Total number of books in dataset: 10,000
Total number of ratings on books in dataset: 540,012,351
Book with most ratings: The Hunger Games (The Hunger Games, #1) with 4,780,653 ratings
Book with fewest ratings: درخت زیبای من with 2,716 ratings
Book with highest average rating: The Complete Calvin and Hobbes with 4.82 average
Book with lowest average rating: One Night at the Call Center with 2.47 average
Book with most 5-star ratings: Harry Potter and the Sorcerer's Stone (Harry Potter, #1) with 3,011,543 5-star ratings
Book with most 1-star ratings: Twilight (Twilight, #1) with 456,191 1-star ratings


In [64]:
# ratings info
rating_count = ratings.shape[0]
percent_of_total = (rating_count / ratings_on_books) * 100

mean_rating = ratings['rating'].mean()
median_rating = ratings['rating'].median()

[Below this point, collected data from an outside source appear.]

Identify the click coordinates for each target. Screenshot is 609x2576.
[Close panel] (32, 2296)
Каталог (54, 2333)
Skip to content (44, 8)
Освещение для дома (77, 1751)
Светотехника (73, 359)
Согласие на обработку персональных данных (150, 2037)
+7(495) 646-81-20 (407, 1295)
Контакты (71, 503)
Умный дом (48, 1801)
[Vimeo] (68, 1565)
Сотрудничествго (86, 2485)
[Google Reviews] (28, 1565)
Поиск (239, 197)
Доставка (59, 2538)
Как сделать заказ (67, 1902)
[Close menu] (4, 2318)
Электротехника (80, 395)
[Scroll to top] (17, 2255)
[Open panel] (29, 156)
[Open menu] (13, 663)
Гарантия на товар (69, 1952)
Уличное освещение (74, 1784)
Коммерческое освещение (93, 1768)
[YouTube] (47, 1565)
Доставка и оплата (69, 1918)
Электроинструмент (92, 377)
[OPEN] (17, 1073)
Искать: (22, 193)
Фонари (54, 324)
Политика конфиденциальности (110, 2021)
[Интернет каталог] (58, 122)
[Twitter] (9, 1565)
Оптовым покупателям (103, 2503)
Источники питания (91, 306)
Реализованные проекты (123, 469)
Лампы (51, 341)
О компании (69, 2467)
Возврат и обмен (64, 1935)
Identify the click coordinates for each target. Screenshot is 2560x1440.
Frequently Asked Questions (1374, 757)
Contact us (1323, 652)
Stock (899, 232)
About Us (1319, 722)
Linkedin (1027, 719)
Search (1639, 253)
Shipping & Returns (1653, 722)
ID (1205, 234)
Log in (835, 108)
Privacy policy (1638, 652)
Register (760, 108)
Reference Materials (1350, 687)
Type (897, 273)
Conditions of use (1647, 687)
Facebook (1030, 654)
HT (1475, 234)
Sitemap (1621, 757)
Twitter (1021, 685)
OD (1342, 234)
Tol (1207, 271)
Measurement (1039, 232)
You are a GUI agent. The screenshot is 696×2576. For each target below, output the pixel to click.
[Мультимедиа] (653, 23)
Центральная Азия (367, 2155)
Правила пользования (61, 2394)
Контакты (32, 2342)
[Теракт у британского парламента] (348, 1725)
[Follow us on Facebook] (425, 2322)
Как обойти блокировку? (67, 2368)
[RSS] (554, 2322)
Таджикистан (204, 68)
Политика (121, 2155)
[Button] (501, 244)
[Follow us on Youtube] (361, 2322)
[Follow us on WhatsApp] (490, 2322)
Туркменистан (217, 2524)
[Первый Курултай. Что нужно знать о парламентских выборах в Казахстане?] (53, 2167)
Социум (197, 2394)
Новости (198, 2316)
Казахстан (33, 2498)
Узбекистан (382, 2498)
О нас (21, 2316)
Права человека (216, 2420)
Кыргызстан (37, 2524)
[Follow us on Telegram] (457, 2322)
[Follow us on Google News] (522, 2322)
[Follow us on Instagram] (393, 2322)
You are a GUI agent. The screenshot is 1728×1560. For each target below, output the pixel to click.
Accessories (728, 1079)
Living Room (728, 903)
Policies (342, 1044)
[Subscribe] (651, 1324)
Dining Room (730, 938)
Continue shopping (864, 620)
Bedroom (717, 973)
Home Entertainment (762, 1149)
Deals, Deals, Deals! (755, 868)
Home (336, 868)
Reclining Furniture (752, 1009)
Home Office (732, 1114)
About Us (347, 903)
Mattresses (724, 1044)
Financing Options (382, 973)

user_count = ratings['user_id'].nunique()
ratings_per_user = rating_count / user_count

print('Total number of ratings in dataset: %s' % "{:,}".format(rating_count))
print('Percent of total ratings included in this dataset: %s percent' % round(percent_of_total, 2))
print('Mean rating: %s' % round(mean_rating, 2))
print('Median rating: %s' % median_rating)
print('Total number of users in dataset: %s' % "{:,}".format(user_count))
print('Ratings per user: %s' % round(ratings_per_user, 2))

Total number of ratings in dataset: 5,976,479
Percent of total ratings included in this dataset: 1.11 percent
Mean rating: 3.92
Median rating: 4.0
Total number of users in dataset: 53,424
Ratings per user: 111.87


### Observations about the data

* The books included in books.csv have a total of 540,012,351 ratings, but only 5,976,479 are included here, or about 1.11 percent.
* The mean rating (3.92) and the median rating (4.0) are both quite high, meaning many readers tend to concentrate their ratings on the higher end of the scale. This could be because they already know what they like well enough that they select books they end up enjoying, because they don't want to give negative reviews, or because they've given relatively high scores to books they only somewhat enjoyed, and now they don't have much higher to go. Regardless, it appears that some readers aren't fully taking advantage of the 5-star scale.